Copy the lines below word for word, beginning at the line that contains "The image size is (600, 532)." and stopping after the line that contains "pyautogui.click(x=419, y=382)".

Stored records:
◆ ◆ ◆ ◆

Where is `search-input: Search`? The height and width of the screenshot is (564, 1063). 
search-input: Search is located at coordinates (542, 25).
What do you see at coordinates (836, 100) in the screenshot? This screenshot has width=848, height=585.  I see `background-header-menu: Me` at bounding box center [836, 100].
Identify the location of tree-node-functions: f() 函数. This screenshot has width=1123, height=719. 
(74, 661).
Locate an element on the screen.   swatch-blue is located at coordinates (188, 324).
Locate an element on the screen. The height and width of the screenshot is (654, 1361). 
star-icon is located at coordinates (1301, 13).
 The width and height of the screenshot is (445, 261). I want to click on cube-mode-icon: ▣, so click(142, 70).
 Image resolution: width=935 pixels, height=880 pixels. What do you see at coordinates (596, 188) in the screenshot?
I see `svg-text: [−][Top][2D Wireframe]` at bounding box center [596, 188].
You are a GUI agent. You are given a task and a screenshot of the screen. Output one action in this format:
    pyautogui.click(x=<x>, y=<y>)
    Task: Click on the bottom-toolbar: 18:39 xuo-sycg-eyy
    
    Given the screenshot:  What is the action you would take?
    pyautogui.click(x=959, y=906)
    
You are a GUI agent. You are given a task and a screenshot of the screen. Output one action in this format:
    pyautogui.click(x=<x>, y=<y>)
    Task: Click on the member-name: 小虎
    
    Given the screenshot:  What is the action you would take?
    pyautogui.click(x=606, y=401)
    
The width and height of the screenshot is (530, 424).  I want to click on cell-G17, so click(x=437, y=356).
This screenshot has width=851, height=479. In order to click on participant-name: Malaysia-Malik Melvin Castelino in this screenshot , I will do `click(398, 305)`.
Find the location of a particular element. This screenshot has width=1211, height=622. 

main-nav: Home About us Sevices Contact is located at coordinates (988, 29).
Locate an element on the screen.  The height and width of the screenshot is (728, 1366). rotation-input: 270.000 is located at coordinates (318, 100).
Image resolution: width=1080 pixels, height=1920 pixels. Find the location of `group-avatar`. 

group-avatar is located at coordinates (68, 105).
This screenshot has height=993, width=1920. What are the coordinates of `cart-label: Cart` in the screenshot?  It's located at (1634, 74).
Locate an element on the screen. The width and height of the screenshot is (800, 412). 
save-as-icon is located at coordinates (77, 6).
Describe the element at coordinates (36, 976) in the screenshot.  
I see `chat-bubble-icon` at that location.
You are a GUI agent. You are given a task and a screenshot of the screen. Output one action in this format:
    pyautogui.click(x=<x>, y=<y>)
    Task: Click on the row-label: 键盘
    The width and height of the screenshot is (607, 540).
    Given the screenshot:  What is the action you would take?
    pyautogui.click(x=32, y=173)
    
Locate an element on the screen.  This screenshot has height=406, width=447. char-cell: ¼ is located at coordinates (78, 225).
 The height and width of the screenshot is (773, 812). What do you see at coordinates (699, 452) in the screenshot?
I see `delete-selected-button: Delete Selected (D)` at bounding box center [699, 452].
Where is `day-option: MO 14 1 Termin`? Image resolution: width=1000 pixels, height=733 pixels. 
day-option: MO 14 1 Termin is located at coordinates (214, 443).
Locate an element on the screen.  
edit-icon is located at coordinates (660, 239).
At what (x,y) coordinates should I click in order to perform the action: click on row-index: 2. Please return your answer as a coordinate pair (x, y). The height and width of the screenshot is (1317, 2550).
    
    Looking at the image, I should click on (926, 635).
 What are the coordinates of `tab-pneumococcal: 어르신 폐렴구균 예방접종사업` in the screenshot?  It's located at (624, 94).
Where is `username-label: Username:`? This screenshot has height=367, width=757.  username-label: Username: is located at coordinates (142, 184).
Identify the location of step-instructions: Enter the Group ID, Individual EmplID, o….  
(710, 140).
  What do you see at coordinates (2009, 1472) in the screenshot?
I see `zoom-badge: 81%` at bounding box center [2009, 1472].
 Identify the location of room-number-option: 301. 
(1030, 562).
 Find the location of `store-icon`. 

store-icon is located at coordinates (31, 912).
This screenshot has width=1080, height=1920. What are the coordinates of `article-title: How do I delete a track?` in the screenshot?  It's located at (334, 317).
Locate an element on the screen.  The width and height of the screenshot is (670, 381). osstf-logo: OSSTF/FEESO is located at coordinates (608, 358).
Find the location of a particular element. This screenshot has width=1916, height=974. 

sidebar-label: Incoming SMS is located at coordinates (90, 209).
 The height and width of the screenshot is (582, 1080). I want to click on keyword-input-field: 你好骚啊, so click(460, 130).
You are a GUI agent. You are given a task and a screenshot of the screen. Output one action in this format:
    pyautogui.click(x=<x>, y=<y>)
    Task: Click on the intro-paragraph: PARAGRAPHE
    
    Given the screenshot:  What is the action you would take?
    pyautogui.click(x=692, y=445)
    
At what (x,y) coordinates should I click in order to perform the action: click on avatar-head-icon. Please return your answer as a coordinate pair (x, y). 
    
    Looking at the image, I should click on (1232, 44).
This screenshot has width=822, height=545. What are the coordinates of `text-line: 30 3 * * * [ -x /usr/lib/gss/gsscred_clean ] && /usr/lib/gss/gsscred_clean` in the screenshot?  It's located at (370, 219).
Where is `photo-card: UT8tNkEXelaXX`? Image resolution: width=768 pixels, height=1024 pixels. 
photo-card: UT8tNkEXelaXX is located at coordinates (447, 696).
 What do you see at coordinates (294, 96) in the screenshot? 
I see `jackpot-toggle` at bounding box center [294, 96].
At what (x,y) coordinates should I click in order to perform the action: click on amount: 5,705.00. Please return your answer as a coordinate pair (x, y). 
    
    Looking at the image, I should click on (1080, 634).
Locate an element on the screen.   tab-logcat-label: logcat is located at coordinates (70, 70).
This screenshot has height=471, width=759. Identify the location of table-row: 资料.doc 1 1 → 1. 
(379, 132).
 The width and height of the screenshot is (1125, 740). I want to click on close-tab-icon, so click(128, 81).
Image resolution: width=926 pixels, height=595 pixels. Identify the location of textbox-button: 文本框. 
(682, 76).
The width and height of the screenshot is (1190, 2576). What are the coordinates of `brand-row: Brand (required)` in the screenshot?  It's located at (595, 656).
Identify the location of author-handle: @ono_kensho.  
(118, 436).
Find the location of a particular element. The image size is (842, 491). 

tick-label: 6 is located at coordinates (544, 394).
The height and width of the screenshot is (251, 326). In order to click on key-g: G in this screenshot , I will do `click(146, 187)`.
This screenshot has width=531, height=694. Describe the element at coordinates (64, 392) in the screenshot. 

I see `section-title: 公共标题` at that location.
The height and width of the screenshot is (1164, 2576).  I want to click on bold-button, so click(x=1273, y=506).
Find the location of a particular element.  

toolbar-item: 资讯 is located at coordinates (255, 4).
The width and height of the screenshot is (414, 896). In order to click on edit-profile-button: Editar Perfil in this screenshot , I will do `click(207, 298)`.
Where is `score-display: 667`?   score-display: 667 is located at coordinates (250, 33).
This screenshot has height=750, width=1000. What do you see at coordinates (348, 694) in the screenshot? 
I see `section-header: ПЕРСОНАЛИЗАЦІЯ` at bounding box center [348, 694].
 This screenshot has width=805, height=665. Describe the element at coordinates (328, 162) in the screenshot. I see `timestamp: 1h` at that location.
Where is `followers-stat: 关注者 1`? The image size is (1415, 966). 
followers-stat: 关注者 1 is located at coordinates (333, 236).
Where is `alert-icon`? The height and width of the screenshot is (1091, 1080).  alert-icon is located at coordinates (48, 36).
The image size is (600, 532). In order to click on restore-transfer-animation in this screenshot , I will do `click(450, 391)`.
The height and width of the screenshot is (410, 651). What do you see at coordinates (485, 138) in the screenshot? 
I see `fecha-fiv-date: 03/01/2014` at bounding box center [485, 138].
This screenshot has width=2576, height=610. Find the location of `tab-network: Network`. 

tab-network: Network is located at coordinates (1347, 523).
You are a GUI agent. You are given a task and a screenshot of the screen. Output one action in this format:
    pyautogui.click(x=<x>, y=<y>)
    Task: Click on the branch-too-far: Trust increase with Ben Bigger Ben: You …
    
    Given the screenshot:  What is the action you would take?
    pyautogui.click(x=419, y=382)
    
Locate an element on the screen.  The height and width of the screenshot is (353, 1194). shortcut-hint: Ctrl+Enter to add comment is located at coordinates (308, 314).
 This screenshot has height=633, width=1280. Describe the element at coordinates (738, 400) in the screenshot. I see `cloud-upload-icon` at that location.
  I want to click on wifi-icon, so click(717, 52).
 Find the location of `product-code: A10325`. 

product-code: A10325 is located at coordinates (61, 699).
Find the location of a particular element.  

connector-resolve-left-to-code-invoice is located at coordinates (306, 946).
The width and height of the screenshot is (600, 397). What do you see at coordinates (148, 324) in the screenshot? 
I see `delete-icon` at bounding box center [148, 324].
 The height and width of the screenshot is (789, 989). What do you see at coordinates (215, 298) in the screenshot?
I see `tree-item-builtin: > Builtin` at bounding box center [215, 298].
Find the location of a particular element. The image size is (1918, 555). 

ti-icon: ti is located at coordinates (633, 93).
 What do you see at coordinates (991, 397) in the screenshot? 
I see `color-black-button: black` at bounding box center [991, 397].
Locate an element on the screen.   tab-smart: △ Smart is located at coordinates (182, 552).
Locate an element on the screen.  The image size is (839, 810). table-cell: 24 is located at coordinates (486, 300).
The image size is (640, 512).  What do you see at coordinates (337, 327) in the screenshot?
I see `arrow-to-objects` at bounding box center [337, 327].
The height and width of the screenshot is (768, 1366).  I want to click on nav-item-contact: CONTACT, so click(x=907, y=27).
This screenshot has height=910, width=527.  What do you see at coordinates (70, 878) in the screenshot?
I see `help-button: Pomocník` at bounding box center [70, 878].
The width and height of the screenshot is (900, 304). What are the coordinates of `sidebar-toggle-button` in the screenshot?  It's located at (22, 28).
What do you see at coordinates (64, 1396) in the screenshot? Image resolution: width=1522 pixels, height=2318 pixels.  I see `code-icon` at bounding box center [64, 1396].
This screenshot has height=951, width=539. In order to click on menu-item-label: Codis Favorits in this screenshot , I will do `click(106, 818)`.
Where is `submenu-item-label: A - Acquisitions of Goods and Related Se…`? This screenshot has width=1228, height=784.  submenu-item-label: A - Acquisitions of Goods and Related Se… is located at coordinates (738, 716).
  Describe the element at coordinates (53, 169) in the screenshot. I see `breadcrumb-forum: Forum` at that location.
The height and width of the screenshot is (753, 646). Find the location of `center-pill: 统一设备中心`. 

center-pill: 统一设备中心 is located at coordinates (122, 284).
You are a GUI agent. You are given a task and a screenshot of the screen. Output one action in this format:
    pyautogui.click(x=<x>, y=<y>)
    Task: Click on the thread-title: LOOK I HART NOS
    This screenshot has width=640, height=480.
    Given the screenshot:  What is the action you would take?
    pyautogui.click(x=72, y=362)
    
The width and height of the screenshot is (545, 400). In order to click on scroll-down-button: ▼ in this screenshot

◆ ◆ ◆ ◆

## TASK SOLUTION
The image size is (600, 532). In order to click on restore-transfer-animation in this screenshot , I will do `click(450, 391)`.
The height and width of the screenshot is (410, 651). What do you see at coordinates (485, 138) in the screenshot? 
I see `fecha-fiv-date: 03/01/2014` at bounding box center [485, 138].
This screenshot has width=2576, height=610. Find the location of `tab-network: Network`. 

tab-network: Network is located at coordinates (1347, 523).
You are a GUI agent. You are given a task and a screenshot of the screen. Output one action in this format:
    pyautogui.click(x=<x>, y=<y>)
    Task: Click on the branch-too-far: Trust increase with Ben Bigger Ben: You …
    
    Given the screenshot:  What is the action you would take?
    pyautogui.click(x=419, y=382)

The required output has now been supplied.